[TAREAS ESCRITAS]
#1 Según el texto sobre las agunot, ¿en qué año escribió Jaim Grade la novela Aguná?
#2 Continúa, por favor, el texto sobre las agunot a partir de su última oración.

[TEXTO PROPORCIONADO]
Por Silvia Cherem S.
Las agunot, mujeres encadenadas por mandato
Prólogo a la edición española de futura aparición libro ‘La Agune’ de Chaim Grade; traducido del idish por Shulamit Goldsmit, está en proceso de impresión por el Programa de Cultura Judaica de la Universidad Iberoamericana.
Jaim Grade (Vilna, 1910-Nueva York, 1982) —a quien Elie Wiesel calificó como uno de los más grandes novelistas en ídish: “quizá el más grande”, dijo, ubicándolo junto a Isaac Bashevis Singer o Sholem Aleijem— escribió en 1961 Aguná y atrajo, con esta novela ácida y deprimente, los reflectores a un tema trágico que aún es vigente en la ortodoxia judía: el de las agunot. Mujeres que, bajo la ley rabínica tradicional, tienen prohibido volver a casarse bajo la excusa de que “su marido no les concedió el divorcio”, o en el caso de Merl, la protagonista de esta historia, varada en un limbo de indefinición y amargura, por carecer de testigos confiables que pudieran certificar su viudez, la “muerte oficial” de su amado, debido a que tuvo la mala suerte de que todos los miembros de su pelotón fueron aniquilados en un mismo momento, sin dejar testigo alguno.

[Datos de posición de palabras y elementos]

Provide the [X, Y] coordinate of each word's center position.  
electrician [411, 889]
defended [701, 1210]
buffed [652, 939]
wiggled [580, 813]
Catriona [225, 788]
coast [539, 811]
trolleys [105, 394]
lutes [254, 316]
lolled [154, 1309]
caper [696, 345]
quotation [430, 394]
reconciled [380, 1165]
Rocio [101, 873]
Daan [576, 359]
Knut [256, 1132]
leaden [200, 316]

[RESPUESTAS POR TAREA]
#1 En 1961.

#2
Merl, la costurera, aguardó el retorno de su amado Itzkik Tzwilling, el carpintero, durante veinte años.
Permaneció ella “encadenada” dos décadas —esa es la traducción literal de aguná. Es decir, vivió a la espera durante veinte años, presa de sus recuerdos, de su soledad. Al cumplir 36, finalmente accedió a rehacer su vida y se enfrentó a la dictadura rabínica de Vilna, la Jerusalem lituana, la Corte Negra de ese pueblo chico en manos de un rabino amargado y rígido llamado Reb Levi Hurwitz.
Página a página, Merl es arrollada por intereses mezquinos, confabulaciones y arbitrariedades con las que la arrinconan, estigmatizan, tachan de adúltera, acosan y condenan, hasta negarle el derecho a la vida misma. “Todos en el pueblo sienten que no tenemos un grado de piedad en nuestros corazones”, señala un pueblerino, ante el curso de las acciones de la novela.
En Aguná se cuestiona el peso de la ley sobre la vida. La ley, sobre la empatía y la compasión. La ley, sobre la cordura y la sensatez. La ley por encima de la piedad. La excusa del to-do-po-de-ro-so-que-im-po-ne-sus-de-sig-nios, poniendo al filo preguntas esenciales: ¿cuál es el sentido de la religión? ¿Cuál es el lugar de la mujer en la sociedad?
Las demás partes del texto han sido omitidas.